INSTRUCTIONS FOR THE TASK
Type again, exactly, the lines below from the start through the line that includes "[محفظة رجالية طويلة كبيرة".

INFORMATION SUPPLIED

========

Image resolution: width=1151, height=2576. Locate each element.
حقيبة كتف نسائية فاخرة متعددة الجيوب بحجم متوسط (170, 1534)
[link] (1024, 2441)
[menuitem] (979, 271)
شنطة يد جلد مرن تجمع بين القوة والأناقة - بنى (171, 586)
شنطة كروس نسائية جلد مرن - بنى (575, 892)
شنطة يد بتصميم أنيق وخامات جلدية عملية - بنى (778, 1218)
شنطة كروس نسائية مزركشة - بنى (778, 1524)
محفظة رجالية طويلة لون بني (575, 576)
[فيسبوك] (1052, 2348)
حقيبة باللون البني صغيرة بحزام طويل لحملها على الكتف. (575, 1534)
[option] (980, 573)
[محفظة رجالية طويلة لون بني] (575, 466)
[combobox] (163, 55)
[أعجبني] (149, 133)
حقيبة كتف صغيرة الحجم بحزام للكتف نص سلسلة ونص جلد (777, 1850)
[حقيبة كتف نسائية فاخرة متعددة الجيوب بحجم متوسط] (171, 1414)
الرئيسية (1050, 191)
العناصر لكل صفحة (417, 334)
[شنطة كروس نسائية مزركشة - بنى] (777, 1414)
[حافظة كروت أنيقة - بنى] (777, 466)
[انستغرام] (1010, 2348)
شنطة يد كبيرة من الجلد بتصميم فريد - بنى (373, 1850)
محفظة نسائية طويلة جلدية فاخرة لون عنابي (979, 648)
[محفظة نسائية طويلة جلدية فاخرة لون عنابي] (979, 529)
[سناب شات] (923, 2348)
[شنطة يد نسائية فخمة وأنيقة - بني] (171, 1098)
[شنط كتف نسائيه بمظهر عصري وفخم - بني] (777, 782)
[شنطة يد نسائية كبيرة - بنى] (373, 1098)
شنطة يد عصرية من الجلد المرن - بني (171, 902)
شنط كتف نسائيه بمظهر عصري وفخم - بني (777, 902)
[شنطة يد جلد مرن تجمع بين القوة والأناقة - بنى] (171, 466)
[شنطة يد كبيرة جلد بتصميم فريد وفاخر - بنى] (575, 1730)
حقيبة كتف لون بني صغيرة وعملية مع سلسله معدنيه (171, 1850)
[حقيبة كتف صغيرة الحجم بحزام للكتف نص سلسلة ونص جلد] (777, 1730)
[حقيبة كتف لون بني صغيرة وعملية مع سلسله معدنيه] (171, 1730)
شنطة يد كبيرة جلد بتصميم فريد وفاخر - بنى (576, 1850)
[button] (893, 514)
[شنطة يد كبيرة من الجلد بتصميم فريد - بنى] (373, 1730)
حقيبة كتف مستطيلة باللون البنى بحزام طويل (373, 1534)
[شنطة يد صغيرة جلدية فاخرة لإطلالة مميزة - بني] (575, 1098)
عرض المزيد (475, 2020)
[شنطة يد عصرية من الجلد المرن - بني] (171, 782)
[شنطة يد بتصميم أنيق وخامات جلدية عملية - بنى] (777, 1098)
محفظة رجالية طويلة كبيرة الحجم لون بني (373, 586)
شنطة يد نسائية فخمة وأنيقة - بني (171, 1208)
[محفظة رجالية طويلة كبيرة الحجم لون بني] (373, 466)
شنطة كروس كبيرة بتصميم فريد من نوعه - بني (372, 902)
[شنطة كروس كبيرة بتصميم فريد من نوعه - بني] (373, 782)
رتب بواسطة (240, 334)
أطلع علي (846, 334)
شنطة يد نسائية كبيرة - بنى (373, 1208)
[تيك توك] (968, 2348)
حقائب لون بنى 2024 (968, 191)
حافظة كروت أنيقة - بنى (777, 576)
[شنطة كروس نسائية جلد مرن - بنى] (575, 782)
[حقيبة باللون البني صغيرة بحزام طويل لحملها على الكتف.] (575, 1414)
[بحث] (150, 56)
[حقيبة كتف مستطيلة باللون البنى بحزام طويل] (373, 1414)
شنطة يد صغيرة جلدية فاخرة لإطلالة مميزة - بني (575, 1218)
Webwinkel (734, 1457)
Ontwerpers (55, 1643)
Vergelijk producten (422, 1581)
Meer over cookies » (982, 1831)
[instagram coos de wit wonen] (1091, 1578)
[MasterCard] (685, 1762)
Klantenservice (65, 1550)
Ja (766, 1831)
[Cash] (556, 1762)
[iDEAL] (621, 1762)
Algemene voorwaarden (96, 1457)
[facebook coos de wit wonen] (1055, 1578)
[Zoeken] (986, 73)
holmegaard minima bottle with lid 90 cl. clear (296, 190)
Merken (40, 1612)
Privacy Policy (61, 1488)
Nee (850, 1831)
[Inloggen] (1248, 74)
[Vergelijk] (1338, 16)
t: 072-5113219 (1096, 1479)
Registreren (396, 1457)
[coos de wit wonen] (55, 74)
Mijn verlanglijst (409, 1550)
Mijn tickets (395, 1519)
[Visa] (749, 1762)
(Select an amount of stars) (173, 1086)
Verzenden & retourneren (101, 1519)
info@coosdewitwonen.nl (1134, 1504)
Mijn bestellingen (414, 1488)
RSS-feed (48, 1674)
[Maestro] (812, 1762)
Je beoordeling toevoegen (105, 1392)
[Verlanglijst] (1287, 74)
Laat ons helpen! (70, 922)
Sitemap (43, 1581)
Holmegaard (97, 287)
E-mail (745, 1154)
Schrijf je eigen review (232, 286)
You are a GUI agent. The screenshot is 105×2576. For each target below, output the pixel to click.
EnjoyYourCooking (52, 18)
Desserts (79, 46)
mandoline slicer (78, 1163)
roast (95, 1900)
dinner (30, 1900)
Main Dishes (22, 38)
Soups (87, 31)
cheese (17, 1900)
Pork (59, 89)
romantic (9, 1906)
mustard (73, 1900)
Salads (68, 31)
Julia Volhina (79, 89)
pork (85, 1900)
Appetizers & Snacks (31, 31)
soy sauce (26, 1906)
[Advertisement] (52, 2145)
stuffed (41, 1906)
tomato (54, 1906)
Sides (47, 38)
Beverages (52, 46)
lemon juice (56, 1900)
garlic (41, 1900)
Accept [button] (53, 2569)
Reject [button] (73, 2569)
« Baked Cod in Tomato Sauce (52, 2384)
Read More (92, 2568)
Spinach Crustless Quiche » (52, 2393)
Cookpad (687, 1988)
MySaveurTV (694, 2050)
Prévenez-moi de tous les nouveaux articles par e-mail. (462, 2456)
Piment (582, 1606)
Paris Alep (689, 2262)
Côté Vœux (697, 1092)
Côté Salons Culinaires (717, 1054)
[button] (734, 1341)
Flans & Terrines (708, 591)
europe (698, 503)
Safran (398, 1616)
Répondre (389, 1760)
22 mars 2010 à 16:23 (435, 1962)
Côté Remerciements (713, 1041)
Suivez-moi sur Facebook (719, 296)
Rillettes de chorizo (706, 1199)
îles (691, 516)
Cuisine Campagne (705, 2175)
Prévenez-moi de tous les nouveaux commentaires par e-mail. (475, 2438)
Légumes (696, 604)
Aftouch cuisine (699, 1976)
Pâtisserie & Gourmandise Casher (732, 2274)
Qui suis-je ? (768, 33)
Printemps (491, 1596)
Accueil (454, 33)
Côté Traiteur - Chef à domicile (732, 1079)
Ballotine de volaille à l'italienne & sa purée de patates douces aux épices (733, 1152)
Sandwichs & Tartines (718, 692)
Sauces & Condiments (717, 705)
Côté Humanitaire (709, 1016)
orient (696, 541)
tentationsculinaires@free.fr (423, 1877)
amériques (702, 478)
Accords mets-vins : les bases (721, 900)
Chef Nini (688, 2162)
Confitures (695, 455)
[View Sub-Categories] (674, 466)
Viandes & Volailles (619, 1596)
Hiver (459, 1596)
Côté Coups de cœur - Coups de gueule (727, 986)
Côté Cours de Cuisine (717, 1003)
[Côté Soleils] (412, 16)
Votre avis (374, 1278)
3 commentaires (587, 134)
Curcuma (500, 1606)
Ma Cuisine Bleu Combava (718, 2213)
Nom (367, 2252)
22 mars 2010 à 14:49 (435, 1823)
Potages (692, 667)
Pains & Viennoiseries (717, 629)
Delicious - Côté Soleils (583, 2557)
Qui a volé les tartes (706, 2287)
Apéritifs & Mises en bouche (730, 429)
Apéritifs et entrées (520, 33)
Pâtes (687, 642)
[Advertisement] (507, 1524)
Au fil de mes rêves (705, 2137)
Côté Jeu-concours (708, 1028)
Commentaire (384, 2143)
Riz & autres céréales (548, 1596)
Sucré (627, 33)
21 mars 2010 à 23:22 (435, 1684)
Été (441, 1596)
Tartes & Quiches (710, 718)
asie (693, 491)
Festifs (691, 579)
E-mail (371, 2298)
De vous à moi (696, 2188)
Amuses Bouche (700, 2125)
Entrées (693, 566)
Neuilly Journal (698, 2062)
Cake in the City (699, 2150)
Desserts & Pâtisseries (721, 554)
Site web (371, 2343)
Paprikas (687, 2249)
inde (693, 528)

========

RESPONSE TO THE TASK
Image resolution: width=1151, height=2576. Locate each element.
حقيبة كتف نسائية فاخرة متعددة الجيوب بحجم متوسط (170, 1534)
[link] (1024, 2441)
[menuitem] (979, 271)
شنطة يد جلد مرن تجمع بين القوة والأناقة - بنى (171, 586)
شنطة كروس نسائية جلد مرن - بنى (575, 892)
شنطة يد بتصميم أنيق وخامات جلدية عملية - بنى (778, 1218)
شنطة كروس نسائية مزركشة - بنى (778, 1524)
محفظة رجالية طويلة لون بني (575, 576)
[فيسبوك] (1052, 2348)
حقيبة باللون البني صغيرة بحزام طويل لحملها على الكتف. (575, 1534)
[option] (980, 573)
[محفظة رجالية طويلة لون بني] (575, 466)
[combobox] (163, 55)
[أعجبني] (149, 133)
حقيبة كتف صغيرة الحجم بحزام للكتف نص سلسلة ونص جلد (777, 1850)
[حقيبة كتف نسائية فاخرة متعددة الجيوب بحجم متوسط] (171, 1414)
الرئيسية (1050, 191)
العناصر لكل صفحة (417, 334)
[شنطة كروس نسائية مزركشة - بنى] (777, 1414)
[حافظة كروت أنيقة - بنى] (777, 466)
[انستغرام] (1010, 2348)
شنطة يد كبيرة من الجلد بتصميم فريد - بنى (373, 1850)
محفظة نسائية طويلة جلدية فاخرة لون عنابي (979, 648)
[محفظة نسائية طويلة جلدية فاخرة لون عنابي] (979, 529)
[سناب شات] (923, 2348)
[شنطة يد نسائية فخمة وأنيقة - بني] (171, 1098)
[شنط كتف نسائيه بمظهر عصري وفخم - بني] (777, 782)
[شنطة يد نسائية كبيرة - بنى] (373, 1098)
شنطة يد عصرية من الجلد المرن - بني (171, 902)
شنط كتف نسائيه بمظهر عصري وفخم - بني (777, 902)
[شنطة يد جلد مرن تجمع بين القوة والأناقة - بنى] (171, 466)
[شنطة يد كبيرة جلد بتصميم فريد وفاخر - بنى] (575, 1730)
حقيبة كتف لون بني صغيرة وعملية مع سلسله معدنيه (171, 1850)
[حقيبة كتف صغيرة الحجم بحزام للكتف نص سلسلة ونص جلد] (777, 1730)
[حقيبة كتف لون بني صغيرة وعملية مع سلسله معدنيه] (171, 1730)
شنطة يد كبيرة جلد بتصميم فريد وفاخر - بنى (576, 1850)
[button] (893, 514)
[شنطة يد كبيرة من الجلد بتصميم فريد - بنى] (373, 1730)
حقيبة كتف مستطيلة باللون البنى بحزام طويل (373, 1534)
[شنطة يد صغيرة جلدية فاخرة لإطلالة مميزة - بني] (575, 1098)
عرض المزيد (475, 2020)
[شنطة يد عصرية من الجلد المرن - بني] (171, 782)
[شنطة يد بتصميم أنيق وخامات جلدية عملية - بنى] (777, 1098)
محفظة رجالية طويلة كبيرة الحجم لون بني (373, 586)
شنطة يد نسائية فخمة وأنيقة - بني (171, 1208)
[محفظة رجالية طويلة كبيرة الحجم لون بني] (373, 466)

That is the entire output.